Exercise directions >> Repeat the following lines word for word.
"""
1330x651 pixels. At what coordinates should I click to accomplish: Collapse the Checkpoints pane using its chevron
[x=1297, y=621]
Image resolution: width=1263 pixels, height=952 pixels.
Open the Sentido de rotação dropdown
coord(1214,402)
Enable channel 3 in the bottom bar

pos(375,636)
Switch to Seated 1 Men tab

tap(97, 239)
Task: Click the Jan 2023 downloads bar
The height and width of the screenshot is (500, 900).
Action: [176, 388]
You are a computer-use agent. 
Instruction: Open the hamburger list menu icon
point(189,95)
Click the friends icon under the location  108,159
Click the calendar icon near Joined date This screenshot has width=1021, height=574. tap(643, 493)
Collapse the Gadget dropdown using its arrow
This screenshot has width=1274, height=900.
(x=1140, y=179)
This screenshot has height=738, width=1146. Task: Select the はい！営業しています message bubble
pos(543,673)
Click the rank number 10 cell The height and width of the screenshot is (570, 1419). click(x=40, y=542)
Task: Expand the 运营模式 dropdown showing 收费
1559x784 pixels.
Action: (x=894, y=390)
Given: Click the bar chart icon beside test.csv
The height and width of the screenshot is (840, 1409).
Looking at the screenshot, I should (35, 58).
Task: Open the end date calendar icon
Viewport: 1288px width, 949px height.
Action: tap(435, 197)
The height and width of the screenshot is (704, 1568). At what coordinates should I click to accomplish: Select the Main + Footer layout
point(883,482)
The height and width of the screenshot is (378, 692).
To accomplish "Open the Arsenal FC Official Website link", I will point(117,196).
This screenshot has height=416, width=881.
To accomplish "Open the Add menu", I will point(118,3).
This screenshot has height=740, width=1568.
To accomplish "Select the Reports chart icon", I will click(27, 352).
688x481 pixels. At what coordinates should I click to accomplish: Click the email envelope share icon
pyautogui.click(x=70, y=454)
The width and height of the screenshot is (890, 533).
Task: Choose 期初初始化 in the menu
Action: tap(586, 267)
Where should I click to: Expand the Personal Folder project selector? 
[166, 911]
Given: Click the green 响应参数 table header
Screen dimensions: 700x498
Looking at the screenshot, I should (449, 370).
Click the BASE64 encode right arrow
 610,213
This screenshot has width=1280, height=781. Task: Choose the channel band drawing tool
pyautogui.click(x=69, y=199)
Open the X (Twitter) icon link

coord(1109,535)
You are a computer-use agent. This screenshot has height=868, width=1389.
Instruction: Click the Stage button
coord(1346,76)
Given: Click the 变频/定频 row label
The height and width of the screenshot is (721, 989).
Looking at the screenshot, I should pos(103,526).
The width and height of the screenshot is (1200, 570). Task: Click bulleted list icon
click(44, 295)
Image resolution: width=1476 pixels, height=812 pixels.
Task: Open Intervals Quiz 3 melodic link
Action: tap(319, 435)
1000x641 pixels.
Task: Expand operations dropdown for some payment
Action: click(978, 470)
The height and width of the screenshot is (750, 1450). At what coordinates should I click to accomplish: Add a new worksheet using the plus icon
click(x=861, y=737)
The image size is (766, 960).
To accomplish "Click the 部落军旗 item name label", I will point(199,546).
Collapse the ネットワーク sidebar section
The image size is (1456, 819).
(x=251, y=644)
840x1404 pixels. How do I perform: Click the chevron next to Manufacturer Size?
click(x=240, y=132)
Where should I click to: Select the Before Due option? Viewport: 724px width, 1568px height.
"""
The response >>
1330x651 pixels. At what coordinates should I click to accomplish: Collapse the Checkpoints pane using its chevron
[x=1297, y=621]
Image resolution: width=1263 pixels, height=952 pixels.
Open the Sentido de rotação dropdown
coord(1214,402)
Enable channel 3 in the bottom bar

pos(375,636)
Switch to Seated 1 Men tab

tap(97, 239)
Task: Click the Jan 2023 downloads bar
The height and width of the screenshot is (500, 900).
Action: [176, 388]
You are a computer-use agent. 
Instruction: Open the hamburger list menu icon
point(189,95)
Click the friends icon under the location  108,159
Click the calendar icon near Joined date This screenshot has width=1021, height=574. tap(643, 493)
Collapse the Gadget dropdown using its arrow
This screenshot has width=1274, height=900.
(x=1140, y=179)
This screenshot has height=738, width=1146. Task: Select the はい！営業しています message bubble
pos(543,673)
Click the rank number 10 cell The height and width of the screenshot is (570, 1419). click(x=40, y=542)
Task: Expand the 运营模式 dropdown showing 收费
1559x784 pixels.
Action: (x=894, y=390)
Given: Click the bar chart icon beside test.csv
The height and width of the screenshot is (840, 1409).
Looking at the screenshot, I should (35, 58).
Task: Open the end date calendar icon
Viewport: 1288px width, 949px height.
Action: tap(435, 197)
The height and width of the screenshot is (704, 1568). At what coordinates should I click to accomplish: Select the Main + Footer layout
point(883,482)
The height and width of the screenshot is (378, 692).
To accomplish "Open the Arsenal FC Official Website link", I will point(117,196).
This screenshot has height=416, width=881.
To accomplish "Open the Add menu", I will point(118,3).
This screenshot has height=740, width=1568.
To accomplish "Select the Reports chart icon", I will click(27, 352).
688x481 pixels. At what coordinates should I click to accomplish: Click the email envelope share icon
pyautogui.click(x=70, y=454)
The width and height of the screenshot is (890, 533).
Task: Choose 期初初始化 in the menu
Action: tap(586, 267)
Where should I click to: Expand the Personal Folder project selector? 
[166, 911]
Given: Click the green 响应参数 table header
Screen dimensions: 700x498
Looking at the screenshot, I should (449, 370).
Click the BASE64 encode right arrow
 610,213
This screenshot has width=1280, height=781. Task: Choose the channel band drawing tool
pyautogui.click(x=69, y=199)
Open the X (Twitter) icon link

coord(1109,535)
You are a computer-use agent. This screenshot has height=868, width=1389.
Instruction: Click the Stage button
coord(1346,76)
Given: Click the 变频/定频 row label
The height and width of the screenshot is (721, 989).
Looking at the screenshot, I should pos(103,526).
The width and height of the screenshot is (1200, 570). Task: Click bulleted list icon
click(44, 295)
Image resolution: width=1476 pixels, height=812 pixels.
Task: Open Intervals Quiz 3 melodic link
Action: tap(319, 435)
1000x641 pixels.
Task: Expand operations dropdown for some payment
Action: click(978, 470)
The height and width of the screenshot is (750, 1450). At what coordinates should I click to accomplish: Add a new worksheet using the plus icon
click(x=861, y=737)
The image size is (766, 960).
To accomplish "Click the 部落军旗 item name label", I will point(199,546).
Collapse the ネットワーク sidebar section
The image size is (1456, 819).
(x=251, y=644)
840x1404 pixels. How do I perform: Click the chevron next to Manufacturer Size?
click(x=240, y=132)
Where should I click to: Select the Before Due option? Viewport: 724px width, 1568px height.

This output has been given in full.